> _TASK OBJECTIVE_: Arrange the lines below as a JSON list of strings, one string per line with blank lines omitted, beginning at the line that contains "Expand the Профиль" and stopping after the line that contains "I will pos(63,131).".

> _DATA EXCERPTS_:

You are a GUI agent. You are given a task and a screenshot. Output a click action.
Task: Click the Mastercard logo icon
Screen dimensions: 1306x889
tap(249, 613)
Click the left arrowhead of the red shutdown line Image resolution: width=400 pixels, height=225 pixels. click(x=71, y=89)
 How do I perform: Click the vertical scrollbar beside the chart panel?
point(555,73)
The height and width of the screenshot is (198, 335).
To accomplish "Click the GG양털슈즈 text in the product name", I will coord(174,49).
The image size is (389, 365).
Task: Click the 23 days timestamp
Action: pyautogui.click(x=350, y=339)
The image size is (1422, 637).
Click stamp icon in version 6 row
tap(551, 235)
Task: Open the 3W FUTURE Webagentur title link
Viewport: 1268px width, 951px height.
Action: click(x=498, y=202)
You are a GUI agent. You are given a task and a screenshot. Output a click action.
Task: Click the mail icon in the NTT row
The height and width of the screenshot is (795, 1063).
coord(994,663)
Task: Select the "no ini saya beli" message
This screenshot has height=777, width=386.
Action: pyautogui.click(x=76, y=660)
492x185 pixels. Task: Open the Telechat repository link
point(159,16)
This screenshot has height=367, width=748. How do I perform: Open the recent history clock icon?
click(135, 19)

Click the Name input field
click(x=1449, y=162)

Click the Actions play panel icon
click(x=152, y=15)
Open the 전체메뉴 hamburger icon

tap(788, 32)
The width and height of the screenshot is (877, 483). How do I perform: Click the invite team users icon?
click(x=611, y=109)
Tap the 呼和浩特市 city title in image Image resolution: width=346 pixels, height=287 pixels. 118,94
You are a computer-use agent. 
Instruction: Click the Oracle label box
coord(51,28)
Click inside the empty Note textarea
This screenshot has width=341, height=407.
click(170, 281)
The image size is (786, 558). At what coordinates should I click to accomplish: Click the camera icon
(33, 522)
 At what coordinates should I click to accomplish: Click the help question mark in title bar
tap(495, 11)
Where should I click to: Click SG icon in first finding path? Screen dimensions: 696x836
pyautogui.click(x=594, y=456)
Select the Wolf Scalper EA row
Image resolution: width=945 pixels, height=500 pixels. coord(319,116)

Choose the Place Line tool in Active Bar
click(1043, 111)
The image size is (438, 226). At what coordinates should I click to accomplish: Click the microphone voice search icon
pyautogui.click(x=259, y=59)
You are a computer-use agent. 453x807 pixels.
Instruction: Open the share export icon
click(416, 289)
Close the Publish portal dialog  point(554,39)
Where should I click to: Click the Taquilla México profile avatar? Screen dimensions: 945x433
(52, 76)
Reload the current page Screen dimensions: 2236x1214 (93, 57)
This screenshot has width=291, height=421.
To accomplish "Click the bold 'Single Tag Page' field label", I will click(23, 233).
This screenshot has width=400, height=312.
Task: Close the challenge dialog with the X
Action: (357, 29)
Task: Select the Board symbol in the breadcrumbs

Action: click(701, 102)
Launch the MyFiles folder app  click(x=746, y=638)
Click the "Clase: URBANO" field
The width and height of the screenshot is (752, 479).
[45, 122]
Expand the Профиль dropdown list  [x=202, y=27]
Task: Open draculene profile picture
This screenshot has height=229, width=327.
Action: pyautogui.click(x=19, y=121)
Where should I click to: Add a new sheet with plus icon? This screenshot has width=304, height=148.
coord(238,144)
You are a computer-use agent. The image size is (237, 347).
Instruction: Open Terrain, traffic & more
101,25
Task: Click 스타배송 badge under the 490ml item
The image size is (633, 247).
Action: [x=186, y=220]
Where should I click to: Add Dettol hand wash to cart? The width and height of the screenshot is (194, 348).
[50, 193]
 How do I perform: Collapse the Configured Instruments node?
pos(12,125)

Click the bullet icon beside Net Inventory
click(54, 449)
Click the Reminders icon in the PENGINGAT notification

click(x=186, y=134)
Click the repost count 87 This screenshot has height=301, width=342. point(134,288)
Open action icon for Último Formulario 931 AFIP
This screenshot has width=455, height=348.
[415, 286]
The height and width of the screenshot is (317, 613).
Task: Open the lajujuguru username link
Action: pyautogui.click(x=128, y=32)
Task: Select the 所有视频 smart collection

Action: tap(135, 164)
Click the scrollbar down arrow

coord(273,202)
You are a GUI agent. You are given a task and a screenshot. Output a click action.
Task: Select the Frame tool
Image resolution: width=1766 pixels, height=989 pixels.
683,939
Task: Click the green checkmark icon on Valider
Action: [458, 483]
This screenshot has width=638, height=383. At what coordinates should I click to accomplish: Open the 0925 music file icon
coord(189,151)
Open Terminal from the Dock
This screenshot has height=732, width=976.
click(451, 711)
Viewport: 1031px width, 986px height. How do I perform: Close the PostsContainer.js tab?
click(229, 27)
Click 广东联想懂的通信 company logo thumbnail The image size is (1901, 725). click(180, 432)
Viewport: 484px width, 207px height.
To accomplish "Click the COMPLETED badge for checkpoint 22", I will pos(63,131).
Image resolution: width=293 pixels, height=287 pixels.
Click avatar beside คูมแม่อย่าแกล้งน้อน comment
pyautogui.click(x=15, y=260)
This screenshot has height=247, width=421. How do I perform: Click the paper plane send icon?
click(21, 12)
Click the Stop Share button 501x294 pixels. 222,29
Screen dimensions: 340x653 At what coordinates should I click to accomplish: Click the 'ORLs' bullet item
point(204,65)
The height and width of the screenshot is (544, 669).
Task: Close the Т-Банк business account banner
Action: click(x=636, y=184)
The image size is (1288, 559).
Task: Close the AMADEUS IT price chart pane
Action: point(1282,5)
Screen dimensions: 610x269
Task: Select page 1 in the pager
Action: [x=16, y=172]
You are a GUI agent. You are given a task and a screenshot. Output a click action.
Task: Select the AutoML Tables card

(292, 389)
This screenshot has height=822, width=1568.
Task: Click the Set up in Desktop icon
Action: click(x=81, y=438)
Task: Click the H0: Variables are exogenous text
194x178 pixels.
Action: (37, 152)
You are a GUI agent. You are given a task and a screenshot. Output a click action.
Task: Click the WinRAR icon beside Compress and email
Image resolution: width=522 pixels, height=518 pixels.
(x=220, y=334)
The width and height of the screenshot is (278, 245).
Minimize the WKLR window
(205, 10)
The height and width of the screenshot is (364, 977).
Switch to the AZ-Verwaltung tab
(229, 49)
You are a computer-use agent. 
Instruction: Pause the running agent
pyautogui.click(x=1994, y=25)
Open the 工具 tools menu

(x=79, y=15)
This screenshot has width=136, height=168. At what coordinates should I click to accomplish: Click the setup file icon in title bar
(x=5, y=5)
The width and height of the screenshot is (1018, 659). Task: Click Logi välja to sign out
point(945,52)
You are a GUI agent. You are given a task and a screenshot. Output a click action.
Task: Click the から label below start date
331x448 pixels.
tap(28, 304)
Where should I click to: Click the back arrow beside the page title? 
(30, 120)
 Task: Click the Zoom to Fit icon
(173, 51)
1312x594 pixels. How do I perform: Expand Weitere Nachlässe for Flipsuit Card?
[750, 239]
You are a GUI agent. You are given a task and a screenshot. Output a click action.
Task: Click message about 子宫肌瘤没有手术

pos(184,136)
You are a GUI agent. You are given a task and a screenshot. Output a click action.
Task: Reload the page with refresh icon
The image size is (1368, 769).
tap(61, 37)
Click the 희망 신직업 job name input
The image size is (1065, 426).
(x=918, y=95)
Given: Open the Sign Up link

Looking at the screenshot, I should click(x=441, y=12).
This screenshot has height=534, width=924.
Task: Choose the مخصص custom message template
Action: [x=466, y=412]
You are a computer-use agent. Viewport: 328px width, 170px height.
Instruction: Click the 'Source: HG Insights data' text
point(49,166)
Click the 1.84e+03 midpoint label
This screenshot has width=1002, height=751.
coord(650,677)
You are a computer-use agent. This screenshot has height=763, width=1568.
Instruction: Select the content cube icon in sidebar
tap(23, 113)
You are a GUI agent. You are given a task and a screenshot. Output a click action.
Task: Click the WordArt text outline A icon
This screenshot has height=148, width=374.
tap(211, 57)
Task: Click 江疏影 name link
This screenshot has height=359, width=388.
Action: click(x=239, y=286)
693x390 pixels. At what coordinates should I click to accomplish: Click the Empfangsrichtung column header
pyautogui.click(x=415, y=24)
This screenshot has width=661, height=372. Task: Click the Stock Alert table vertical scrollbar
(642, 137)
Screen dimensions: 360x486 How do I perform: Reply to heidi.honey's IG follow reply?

> _FULL OUTPUT_:
[
  "Expand the Профиль dropdown list  [x=202, y=27]",
  "Task: Open draculene profile picture",
  "This screenshot has height=229, width=327.",
  "Action: pyautogui.click(x=19, y=121)",
  "Where should I click to: Add a new sheet with plus icon? This screenshot has width=304, height=148.",
  "coord(238,144)",
  "You are a computer-use agent. The image size is (237, 347).",
  "Instruction: Open Terrain, traffic & more",
  "101,25",
  "Task: Click 스타배송 badge under the 490ml item",
  "The image size is (633, 247).",
  "Action: [x=186, y=220]",
  "Where should I click to: Add Dettol hand wash to cart? The width and height of the screenshot is (194, 348).",
  "[50, 193]",
  " How do I perform: Collapse the Configured Instruments node?",
  "pos(12,125)",
  "Click the bullet icon beside Net Inventory",
  "click(54, 449)",
  "Click the Reminders icon in the PENGINGAT notification",
  "click(x=186, y=134)",
  "Click the repost count 87 This screenshot has height=301, width=342. point(134,288)",
  "Open action icon for Último Formulario 931 AFIP",
  "This screenshot has width=455, height=348.",
  "[415, 286]",
  "The height and width of the screenshot is (317, 613).",
  "Task: Open the lajujuguru username link",
  "Action: pyautogui.click(x=128, y=32)",
  "Task: Select the 所有视频 smart collection",
  "Action: tap(135, 164)",
  "Click the scrollbar down arrow",
  "coord(273,202)",
  "You are a GUI agent. You are given a task and a screenshot. Output a click action.",
  "Task: Select the Frame tool",
  "Image resolution: width=1766 pixels, height=989 pixels.",
  "683,939",
  "Task: Click the green checkmark icon on Valider",
  "Action: [458, 483]",
  "This screenshot has width=638, height=383. At what coordinates should I click to accomplish: Open the 0925 music file icon",
  "coord(189,151)",
  "Open Terminal from the Dock",
  "This screenshot has height=732, width=976.",
  "click(451, 711)",
  "Viewport: 1031px width, 986px height. How do I perform: Close the PostsContainer.js tab?",
  "click(229, 27)",
  "Click 广东联想懂的通信 company logo thumbnail The image size is (1901, 725). click(180, 432)",
  "Viewport: 484px width, 207px height.",
  "To accomplish \"Click the COMPLETED badge for checkpoint 22\", I will pos(63,131)."
]